Data shown start

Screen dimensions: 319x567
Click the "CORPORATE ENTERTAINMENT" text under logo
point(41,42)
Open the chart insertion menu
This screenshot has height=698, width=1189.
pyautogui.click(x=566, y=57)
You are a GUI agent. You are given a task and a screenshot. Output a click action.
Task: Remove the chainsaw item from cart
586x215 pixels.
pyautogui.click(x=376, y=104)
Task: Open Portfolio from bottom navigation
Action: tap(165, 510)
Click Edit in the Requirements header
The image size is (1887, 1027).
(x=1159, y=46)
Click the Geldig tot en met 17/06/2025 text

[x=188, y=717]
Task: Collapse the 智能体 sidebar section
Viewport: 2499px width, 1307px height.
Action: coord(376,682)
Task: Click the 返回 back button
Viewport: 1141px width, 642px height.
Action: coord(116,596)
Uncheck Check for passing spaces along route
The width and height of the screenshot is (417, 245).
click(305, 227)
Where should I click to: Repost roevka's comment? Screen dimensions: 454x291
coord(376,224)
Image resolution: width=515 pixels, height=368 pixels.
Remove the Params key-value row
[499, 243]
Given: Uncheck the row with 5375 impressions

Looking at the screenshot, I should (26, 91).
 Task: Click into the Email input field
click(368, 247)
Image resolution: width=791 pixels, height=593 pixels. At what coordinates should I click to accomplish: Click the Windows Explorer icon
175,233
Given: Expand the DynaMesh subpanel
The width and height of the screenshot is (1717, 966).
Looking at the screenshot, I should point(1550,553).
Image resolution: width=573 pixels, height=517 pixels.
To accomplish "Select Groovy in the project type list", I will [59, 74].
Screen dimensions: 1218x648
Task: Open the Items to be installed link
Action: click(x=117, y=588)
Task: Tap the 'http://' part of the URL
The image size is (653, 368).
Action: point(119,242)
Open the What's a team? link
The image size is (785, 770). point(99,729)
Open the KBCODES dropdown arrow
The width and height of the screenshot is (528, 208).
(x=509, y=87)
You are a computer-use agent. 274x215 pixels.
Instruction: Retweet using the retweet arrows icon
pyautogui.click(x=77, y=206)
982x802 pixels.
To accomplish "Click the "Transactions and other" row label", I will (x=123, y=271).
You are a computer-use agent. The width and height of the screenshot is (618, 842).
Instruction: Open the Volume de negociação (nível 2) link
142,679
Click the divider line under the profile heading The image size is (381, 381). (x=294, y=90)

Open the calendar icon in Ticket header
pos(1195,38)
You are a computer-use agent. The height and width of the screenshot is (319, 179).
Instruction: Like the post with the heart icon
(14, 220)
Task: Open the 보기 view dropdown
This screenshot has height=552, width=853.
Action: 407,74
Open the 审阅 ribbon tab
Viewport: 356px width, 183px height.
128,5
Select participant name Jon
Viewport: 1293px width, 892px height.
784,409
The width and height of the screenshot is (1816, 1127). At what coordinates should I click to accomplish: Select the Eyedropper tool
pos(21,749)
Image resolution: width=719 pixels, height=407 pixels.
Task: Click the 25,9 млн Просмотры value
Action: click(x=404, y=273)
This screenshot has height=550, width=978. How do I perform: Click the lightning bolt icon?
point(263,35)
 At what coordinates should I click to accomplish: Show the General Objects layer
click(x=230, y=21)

Data shown end

Reproduce the data above with every occurrence of "Instruction" replaced by "Command", leaving everything else unchanged.

Screen dimensions: 319x567
Click the "CORPORATE ENTERTAINMENT" text under logo
point(41,42)
Open the chart insertion menu
This screenshot has height=698, width=1189.
pyautogui.click(x=566, y=57)
You are a GUI agent. You are given a task and a screenshot. Output a click action.
Task: Remove the chainsaw item from cart
586x215 pixels.
pyautogui.click(x=376, y=104)
Task: Open Portfolio from bottom navigation
Action: tap(165, 510)
Click Edit in the Requirements header
The image size is (1887, 1027).
(x=1159, y=46)
Click the Geldig tot en met 17/06/2025 text

[x=188, y=717]
Task: Collapse the 智能体 sidebar section
Viewport: 2499px width, 1307px height.
Action: coord(376,682)
Task: Click the 返回 back button
Viewport: 1141px width, 642px height.
Action: coord(116,596)
Uncheck Check for passing spaces along route
The width and height of the screenshot is (417, 245).
click(305, 227)
Where should I click to: Repost roevka's comment? Screen dimensions: 454x291
coord(376,224)
Image resolution: width=515 pixels, height=368 pixels.
Remove the Params key-value row
[499, 243]
Given: Uncheck the row with 5375 impressions

Looking at the screenshot, I should (26, 91).
 Task: Click into the Email input field
click(368, 247)
Image resolution: width=791 pixels, height=593 pixels. At what coordinates should I click to accomplish: Click the Windows Explorer icon
175,233
Given: Expand the DynaMesh subpanel
The width and height of the screenshot is (1717, 966).
Looking at the screenshot, I should point(1550,553).
Image resolution: width=573 pixels, height=517 pixels.
To accomplish "Select Groovy in the project type list", I will [59, 74].
Screen dimensions: 1218x648
Task: Open the Items to be installed link
Action: click(x=117, y=588)
Task: Tap the 'http://' part of the URL
The image size is (653, 368).
Action: point(119,242)
Open the What's a team? link
The image size is (785, 770). point(99,729)
Open the KBCODES dropdown arrow
The width and height of the screenshot is (528, 208).
(x=509, y=87)
You are a computer-use agent. 274x215 pixels.
Command: Retweet using the retweet arrows icon
pyautogui.click(x=77, y=206)
982x802 pixels.
To accomplish "Click the "Transactions and other" row label", I will (x=123, y=271).
You are a computer-use agent. The width and height of the screenshot is (618, 842).
Command: Open the Volume de negociação (nível 2) link
142,679
Click the divider line under the profile heading The image size is (381, 381). (x=294, y=90)

Open the calendar icon in Ticket header
pos(1195,38)
You are a computer-use agent. The height and width of the screenshot is (319, 179).
Command: Like the post with the heart icon
(14, 220)
Task: Open the 보기 view dropdown
This screenshot has height=552, width=853.
Action: 407,74
Open the 审阅 ribbon tab
Viewport: 356px width, 183px height.
128,5
Select participant name Jon
Viewport: 1293px width, 892px height.
784,409
The width and height of the screenshot is (1816, 1127). At what coordinates should I click to accomplish: Select the Eyedropper tool
pos(21,749)
Image resolution: width=719 pixels, height=407 pixels.
Task: Click the 25,9 млн Просмотры value
Action: click(x=404, y=273)
This screenshot has height=550, width=978. How do I perform: Click the lightning bolt icon?
point(263,35)
 At what coordinates should I click to accomplish: Show the General Objects layer
click(x=230, y=21)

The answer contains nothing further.